(GIVEN EXERCISE) Rewrite the records below with every instance of "How do I perform" changed to "How can I do", keeping the rest unchanged.

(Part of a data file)
---------------
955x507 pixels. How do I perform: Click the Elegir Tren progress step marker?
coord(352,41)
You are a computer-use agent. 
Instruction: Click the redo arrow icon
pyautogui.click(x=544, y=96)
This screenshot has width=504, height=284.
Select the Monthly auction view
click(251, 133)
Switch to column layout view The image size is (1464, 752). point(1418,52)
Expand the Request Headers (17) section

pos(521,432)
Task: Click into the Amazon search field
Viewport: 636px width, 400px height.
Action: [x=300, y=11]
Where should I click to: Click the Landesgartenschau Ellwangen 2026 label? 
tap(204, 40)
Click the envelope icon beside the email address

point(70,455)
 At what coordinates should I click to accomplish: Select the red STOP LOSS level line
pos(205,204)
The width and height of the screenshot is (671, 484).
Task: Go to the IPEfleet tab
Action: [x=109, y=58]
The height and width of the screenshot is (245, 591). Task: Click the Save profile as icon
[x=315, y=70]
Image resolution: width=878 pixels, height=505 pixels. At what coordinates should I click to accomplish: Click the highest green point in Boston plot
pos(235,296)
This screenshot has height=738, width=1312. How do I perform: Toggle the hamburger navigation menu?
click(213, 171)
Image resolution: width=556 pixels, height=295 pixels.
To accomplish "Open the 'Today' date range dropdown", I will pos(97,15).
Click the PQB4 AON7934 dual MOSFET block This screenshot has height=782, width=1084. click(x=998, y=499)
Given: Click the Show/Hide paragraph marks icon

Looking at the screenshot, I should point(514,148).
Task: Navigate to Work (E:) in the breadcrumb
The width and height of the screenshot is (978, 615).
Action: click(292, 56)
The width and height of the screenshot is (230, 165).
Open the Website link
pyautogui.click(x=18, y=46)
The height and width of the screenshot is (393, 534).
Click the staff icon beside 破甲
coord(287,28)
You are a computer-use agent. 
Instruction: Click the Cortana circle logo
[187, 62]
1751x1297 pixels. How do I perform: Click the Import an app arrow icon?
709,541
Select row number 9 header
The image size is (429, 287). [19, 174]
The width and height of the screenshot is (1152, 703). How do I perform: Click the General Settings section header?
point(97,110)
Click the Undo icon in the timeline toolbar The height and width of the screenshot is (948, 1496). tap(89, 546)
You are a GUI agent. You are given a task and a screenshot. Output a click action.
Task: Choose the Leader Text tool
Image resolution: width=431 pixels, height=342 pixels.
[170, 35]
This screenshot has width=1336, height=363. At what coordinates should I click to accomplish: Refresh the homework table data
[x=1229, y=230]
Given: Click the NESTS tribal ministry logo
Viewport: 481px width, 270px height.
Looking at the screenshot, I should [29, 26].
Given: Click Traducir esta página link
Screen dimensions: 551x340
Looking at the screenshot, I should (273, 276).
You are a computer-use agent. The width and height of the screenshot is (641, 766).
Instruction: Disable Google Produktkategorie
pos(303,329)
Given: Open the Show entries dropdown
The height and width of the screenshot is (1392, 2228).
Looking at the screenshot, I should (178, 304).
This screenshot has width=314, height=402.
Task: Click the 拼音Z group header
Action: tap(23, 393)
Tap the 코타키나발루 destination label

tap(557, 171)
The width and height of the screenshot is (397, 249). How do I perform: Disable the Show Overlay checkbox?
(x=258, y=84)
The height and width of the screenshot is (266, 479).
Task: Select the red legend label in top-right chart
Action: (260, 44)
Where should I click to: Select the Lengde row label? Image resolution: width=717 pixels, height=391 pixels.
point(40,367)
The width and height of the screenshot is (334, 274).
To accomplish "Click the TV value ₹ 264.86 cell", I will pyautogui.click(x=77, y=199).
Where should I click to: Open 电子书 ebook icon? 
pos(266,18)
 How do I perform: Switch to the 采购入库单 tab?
---------------
(FINAL RESULT)
955x507 pixels. How can I do: Click the Elegir Tren progress step marker?
coord(352,41)
You are a computer-use agent. 
Instruction: Click the redo arrow icon
pyautogui.click(x=544, y=96)
This screenshot has width=504, height=284.
Select the Monthly auction view
click(251, 133)
Switch to column layout view The image size is (1464, 752). point(1418,52)
Expand the Request Headers (17) section

pos(521,432)
Task: Click into the Amazon search field
Viewport: 636px width, 400px height.
Action: [x=300, y=11]
Where should I click to: Click the Landesgartenschau Ellwangen 2026 label? 
tap(204, 40)
Click the envelope icon beside the email address

point(70,455)
 At what coordinates should I click to accomplish: Select the red STOP LOSS level line
pos(205,204)
The width and height of the screenshot is (671, 484).
Task: Go to the IPEfleet tab
Action: [x=109, y=58]
The height and width of the screenshot is (245, 591). Task: Click the Save profile as icon
[x=315, y=70]
Image resolution: width=878 pixels, height=505 pixels. At what coordinates should I click to accomplish: Click the highest green point in Boston plot
pos(235,296)
This screenshot has height=738, width=1312. How can I do: Toggle the hamburger navigation menu?
click(213, 171)
Image resolution: width=556 pixels, height=295 pixels.
To accomplish "Open the 'Today' date range dropdown", I will pos(97,15).
Click the PQB4 AON7934 dual MOSFET block This screenshot has height=782, width=1084. click(x=998, y=499)
Given: Click the Show/Hide paragraph marks icon

Looking at the screenshot, I should point(514,148).
Task: Navigate to Work (E:) in the breadcrumb
The width and height of the screenshot is (978, 615).
Action: click(292, 56)
The width and height of the screenshot is (230, 165).
Open the Website link
pyautogui.click(x=18, y=46)
The height and width of the screenshot is (393, 534).
Click the staff icon beside 破甲
coord(287,28)
You are a computer-use agent. 
Instruction: Click the Cortana circle logo
[187, 62]
1751x1297 pixels. How can I do: Click the Import an app arrow icon?
709,541
Select row number 9 header
The image size is (429, 287). [19, 174]
The width and height of the screenshot is (1152, 703). How can I do: Click the General Settings section header?
point(97,110)
Click the Undo icon in the timeline toolbar The height and width of the screenshot is (948, 1496). tap(89, 546)
You are a GUI agent. You are given a task and a screenshot. Output a click action.
Task: Choose the Leader Text tool
Image resolution: width=431 pixels, height=342 pixels.
[170, 35]
This screenshot has width=1336, height=363. At what coordinates should I click to accomplish: Refresh the homework table data
[x=1229, y=230]
Given: Click the NESTS tribal ministry logo
Viewport: 481px width, 270px height.
Looking at the screenshot, I should [29, 26].
Given: Click Traducir esta página link
Screen dimensions: 551x340
Looking at the screenshot, I should (273, 276).
You are a computer-use agent. The width and height of the screenshot is (641, 766).
Instruction: Disable Google Produktkategorie
pos(303,329)
Given: Open the Show entries dropdown
The height and width of the screenshot is (1392, 2228).
Looking at the screenshot, I should (178, 304).
This screenshot has width=314, height=402.
Task: Click the 拼音Z group header
Action: tap(23, 393)
Tap the 코타키나발루 destination label

tap(557, 171)
The width and height of the screenshot is (397, 249). How can I do: Disable the Show Overlay checkbox?
(x=258, y=84)
The height and width of the screenshot is (266, 479).
Task: Select the red legend label in top-right chart
Action: (260, 44)
Where should I click to: Select the Lengde row label? Image resolution: width=717 pixels, height=391 pixels.
point(40,367)
The width and height of the screenshot is (334, 274).
To accomplish "Click the TV value ₹ 264.86 cell", I will pyautogui.click(x=77, y=199).
Where should I click to: Open 电子书 ebook icon? 
pos(266,18)
 How can I do: Switch to the 采购入库单 tab?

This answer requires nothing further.